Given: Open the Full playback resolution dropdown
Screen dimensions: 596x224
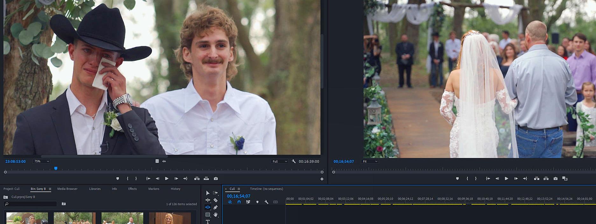Looking at the screenshot, I should click(280, 162).
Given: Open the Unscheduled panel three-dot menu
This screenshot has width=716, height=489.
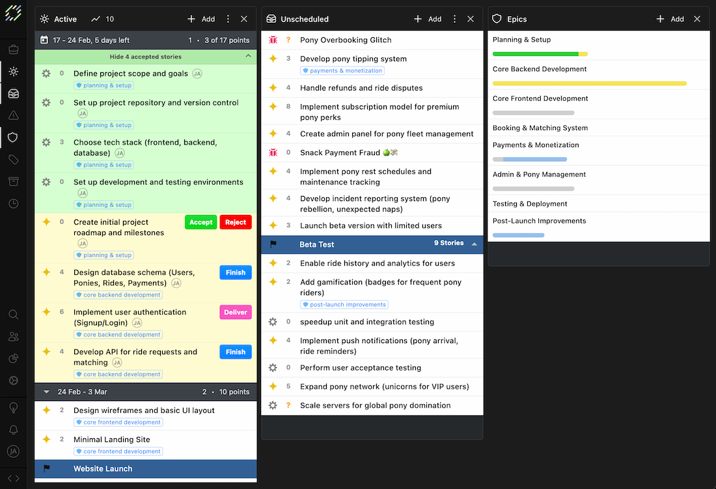Looking at the screenshot, I should pos(454,20).
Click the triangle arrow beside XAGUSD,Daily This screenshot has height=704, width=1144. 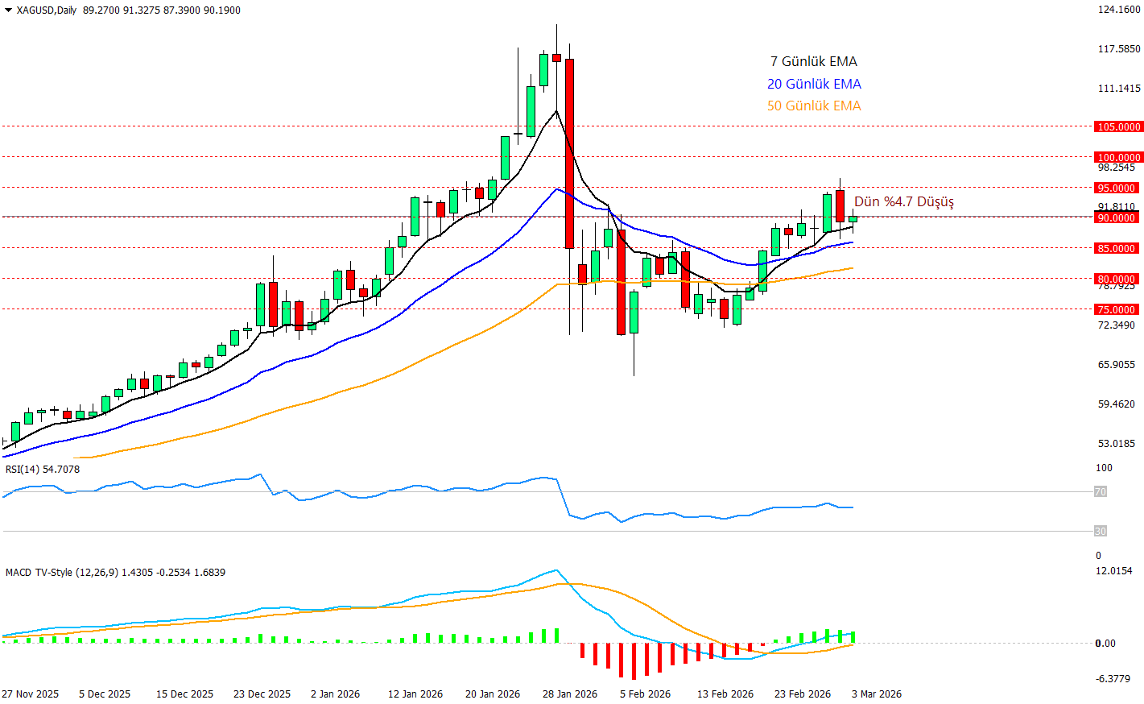coord(8,10)
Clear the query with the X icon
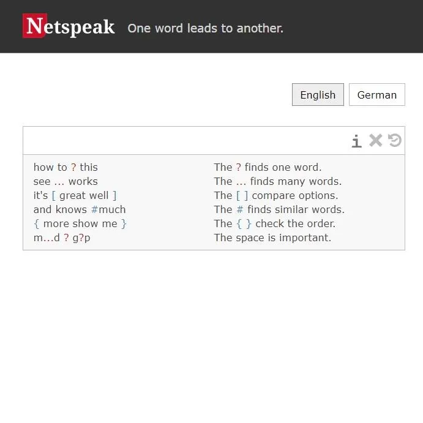The image size is (423, 423). (x=375, y=141)
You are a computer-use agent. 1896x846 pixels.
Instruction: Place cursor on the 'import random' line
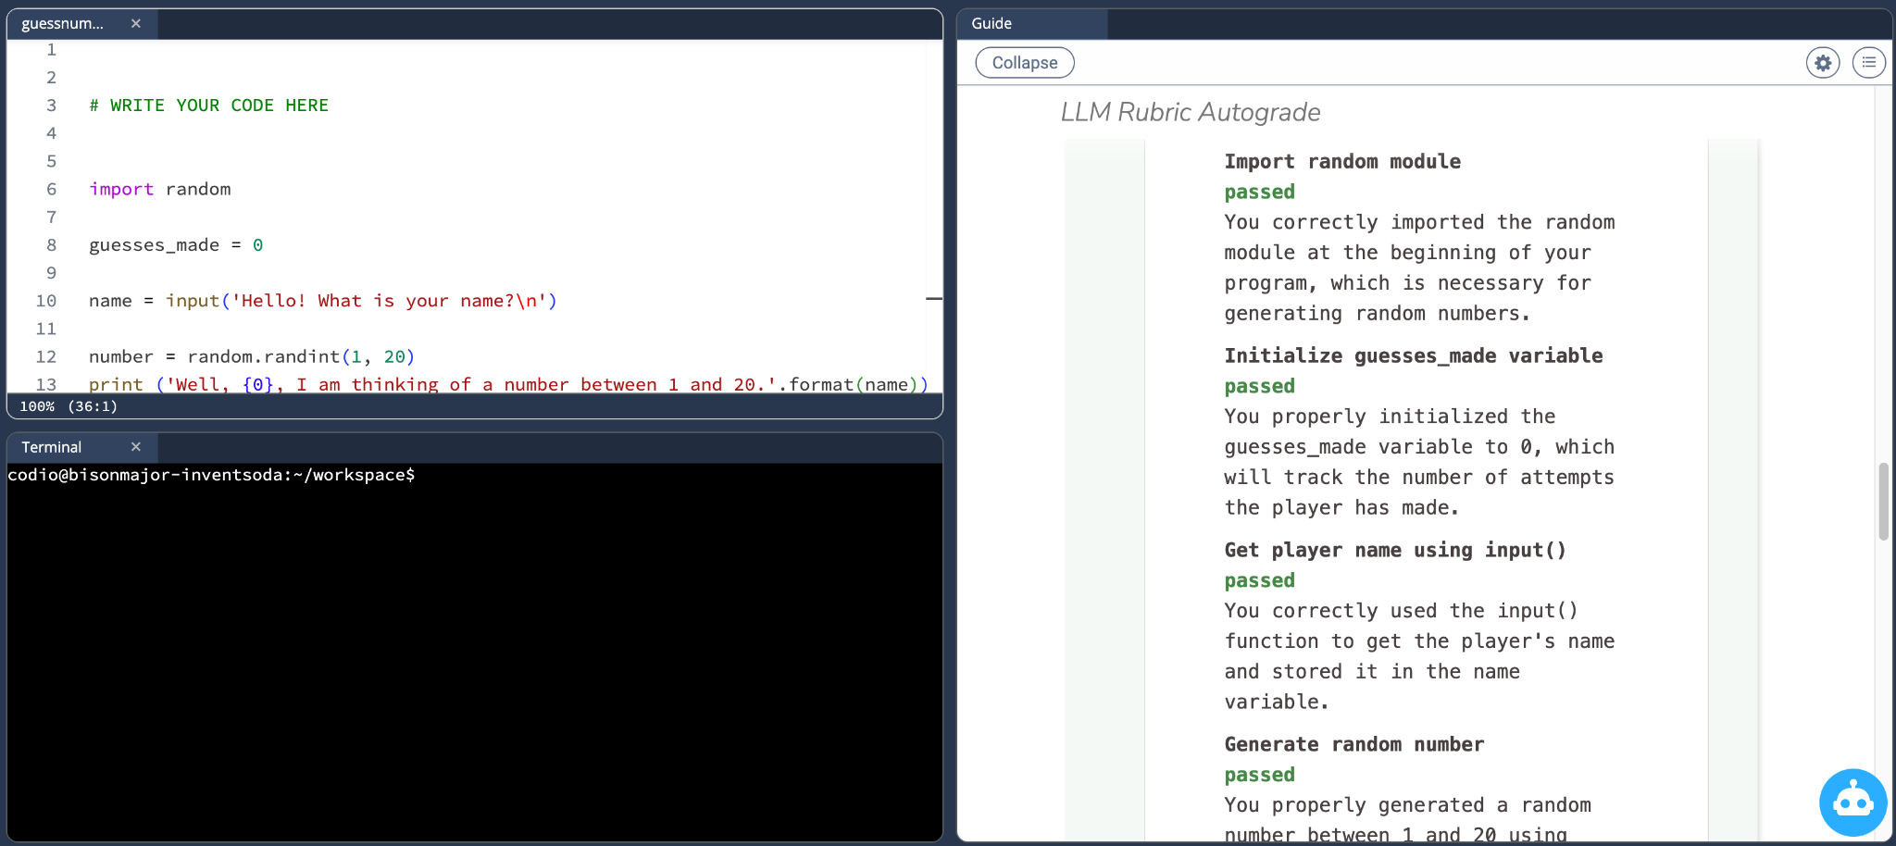[160, 189]
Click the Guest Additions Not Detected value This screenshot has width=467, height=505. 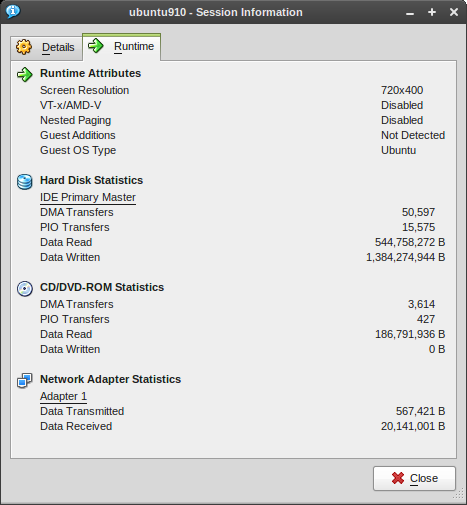pyautogui.click(x=413, y=135)
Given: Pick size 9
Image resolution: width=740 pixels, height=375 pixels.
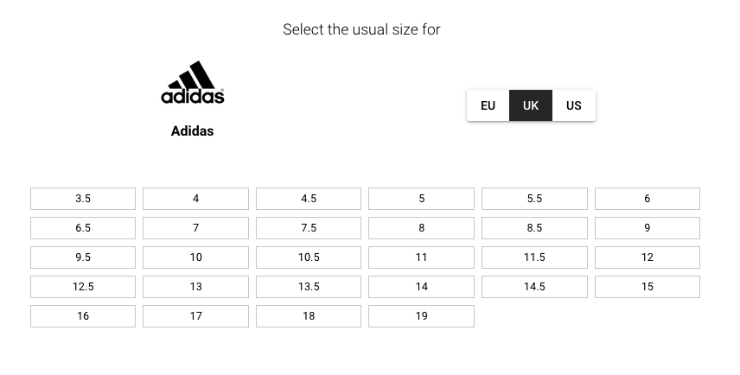Looking at the screenshot, I should pyautogui.click(x=647, y=228).
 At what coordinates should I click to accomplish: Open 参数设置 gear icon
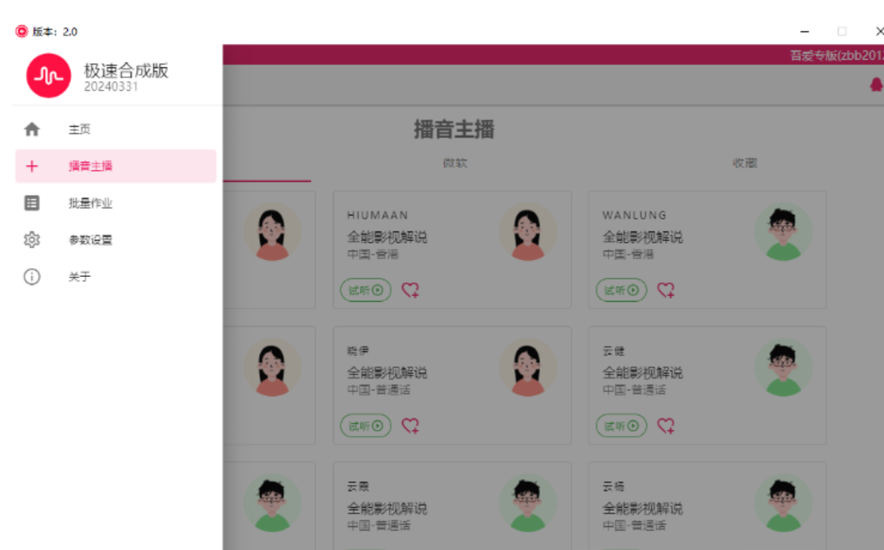(x=32, y=239)
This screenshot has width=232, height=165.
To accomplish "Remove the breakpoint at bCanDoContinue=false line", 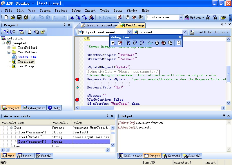I will [77, 100].
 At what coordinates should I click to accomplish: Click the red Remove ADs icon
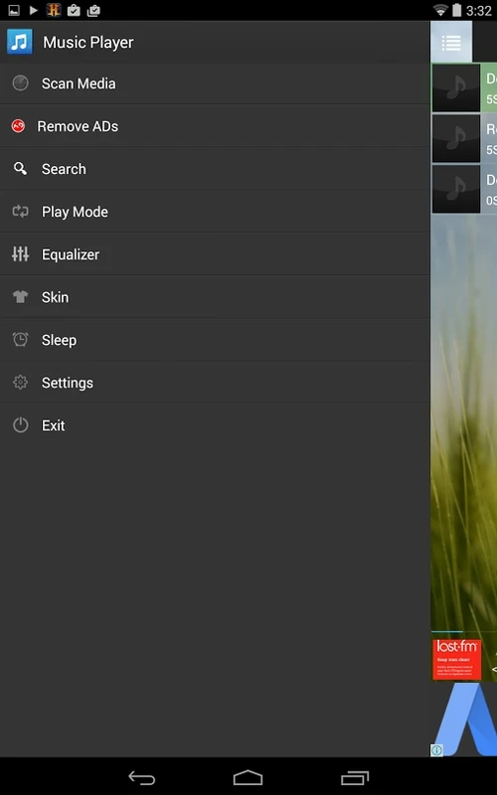point(18,126)
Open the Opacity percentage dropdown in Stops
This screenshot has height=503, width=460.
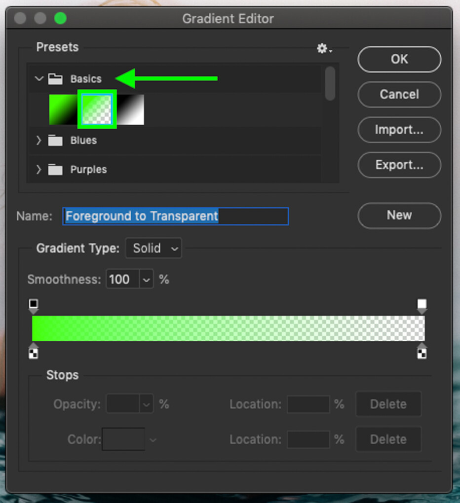146,404
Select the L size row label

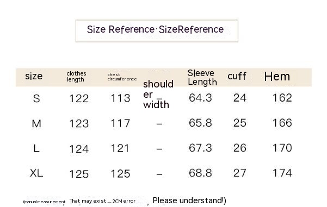click(x=36, y=148)
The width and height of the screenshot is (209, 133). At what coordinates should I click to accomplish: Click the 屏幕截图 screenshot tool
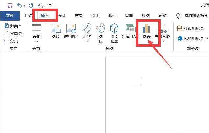click(162, 33)
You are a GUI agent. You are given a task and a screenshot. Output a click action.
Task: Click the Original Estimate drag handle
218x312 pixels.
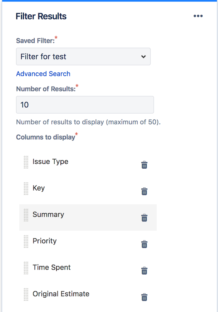(26, 295)
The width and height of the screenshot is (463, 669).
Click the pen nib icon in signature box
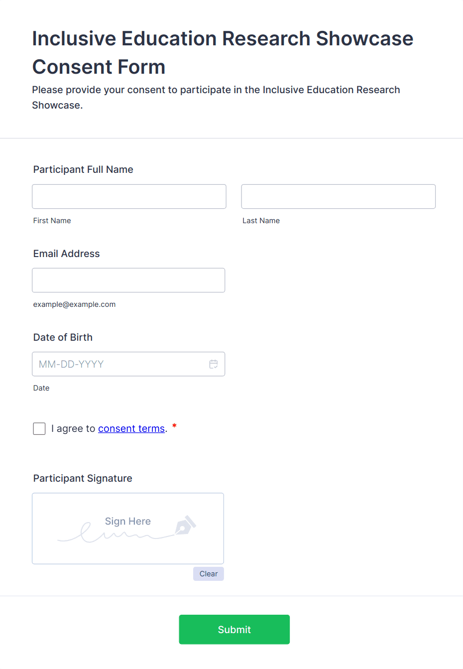tap(185, 526)
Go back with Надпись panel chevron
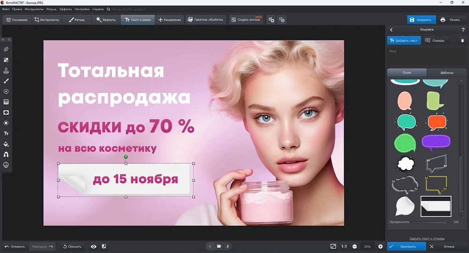Image resolution: width=469 pixels, height=253 pixels. coord(391,30)
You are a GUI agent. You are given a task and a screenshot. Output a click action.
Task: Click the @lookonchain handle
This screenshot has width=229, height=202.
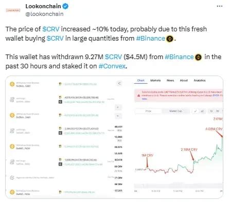[x=44, y=14]
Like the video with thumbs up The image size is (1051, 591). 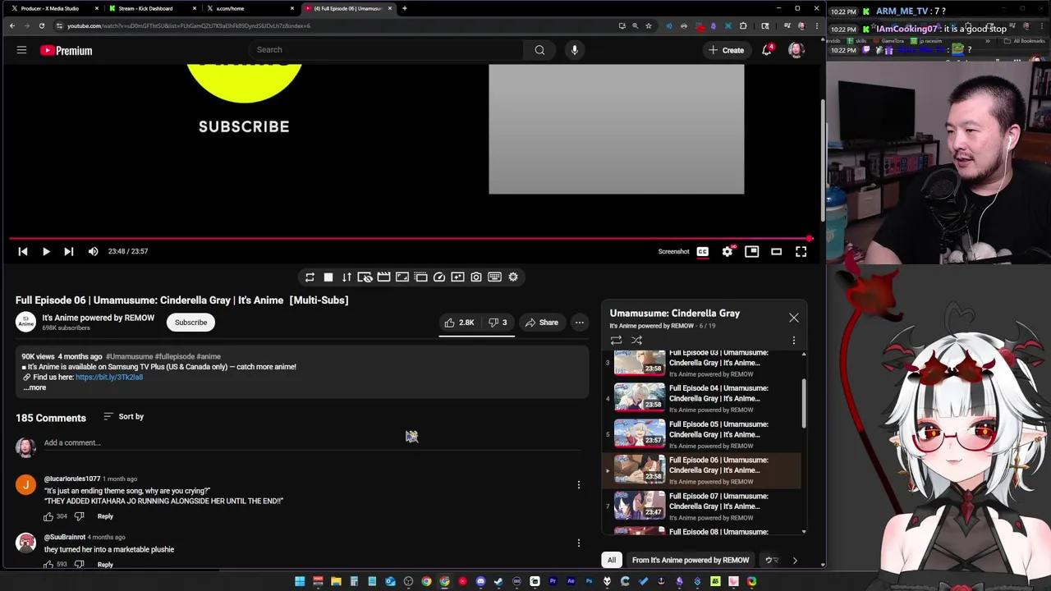pos(459,323)
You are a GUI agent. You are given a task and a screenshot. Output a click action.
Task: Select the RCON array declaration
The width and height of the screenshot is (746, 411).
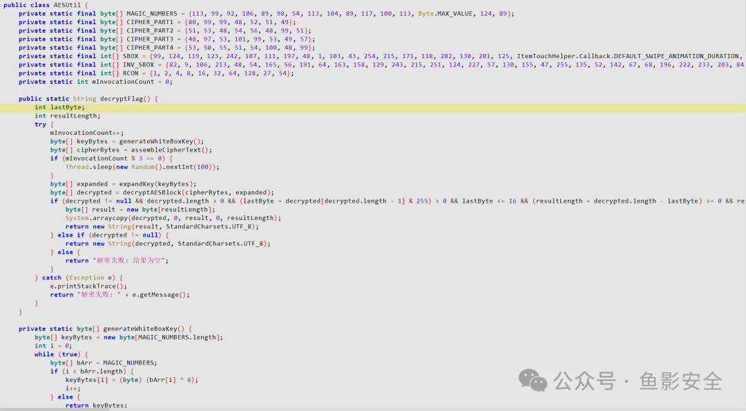[156, 73]
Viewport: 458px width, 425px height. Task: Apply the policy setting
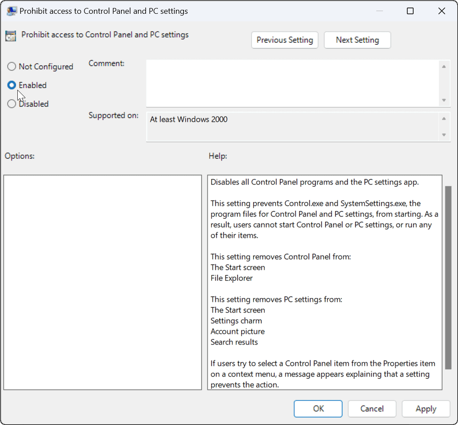tap(426, 409)
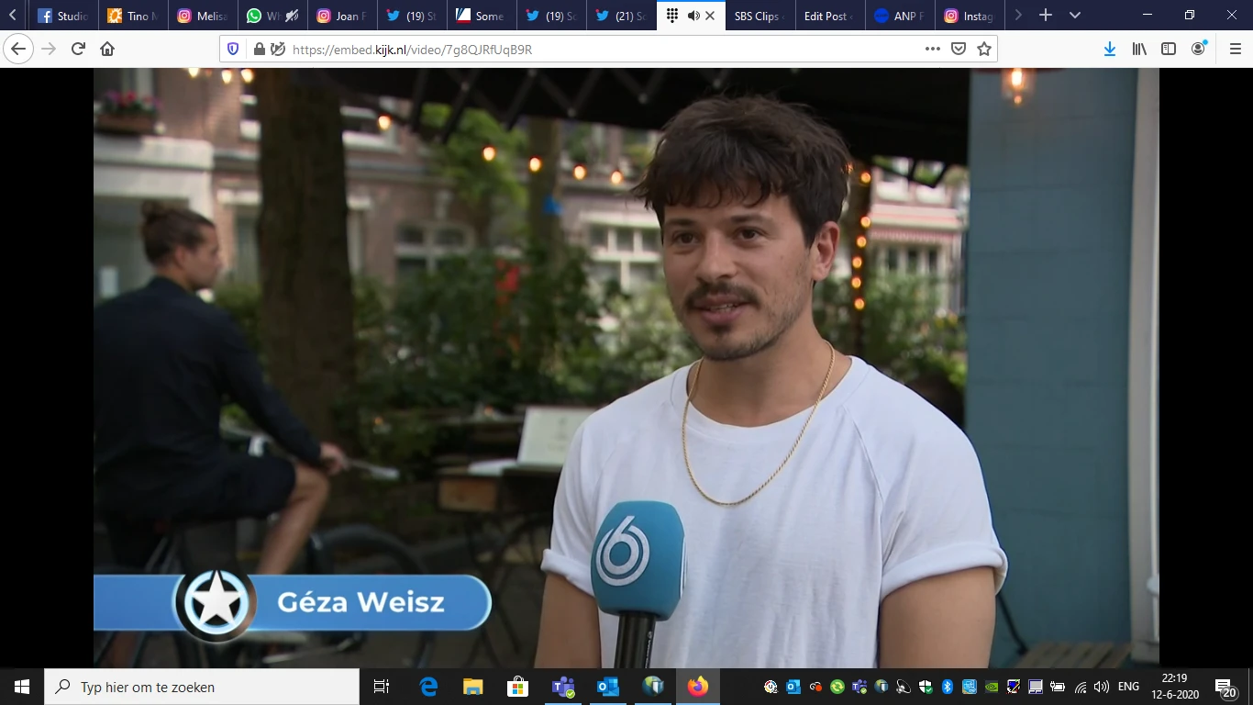Switch to the SBS Clips tab
This screenshot has width=1253, height=705.
click(x=757, y=16)
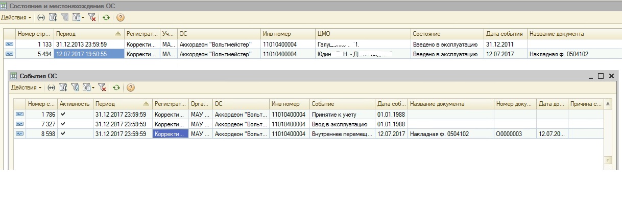The image size is (622, 201).
Task: Click Состояние column header in top table
Action: [447, 34]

---+---

**How to complete this task**
What is needed is a verbatim copy of the lines running from the one with "The width and height of the screenshot is (746, 411)." through the last line of the listing above, excluding any pictures.

**Problem solution**
The width and height of the screenshot is (746, 411).
[156, 73]
Viewport: 458px width, 425px height. Task: Apply the policy setting
tap(426, 409)
Switch to the SBS Clips tab
This screenshot has width=1253, height=705.
click(x=757, y=16)
The image size is (622, 201).
Task: Click Состояние column header in top table
Action: [447, 34]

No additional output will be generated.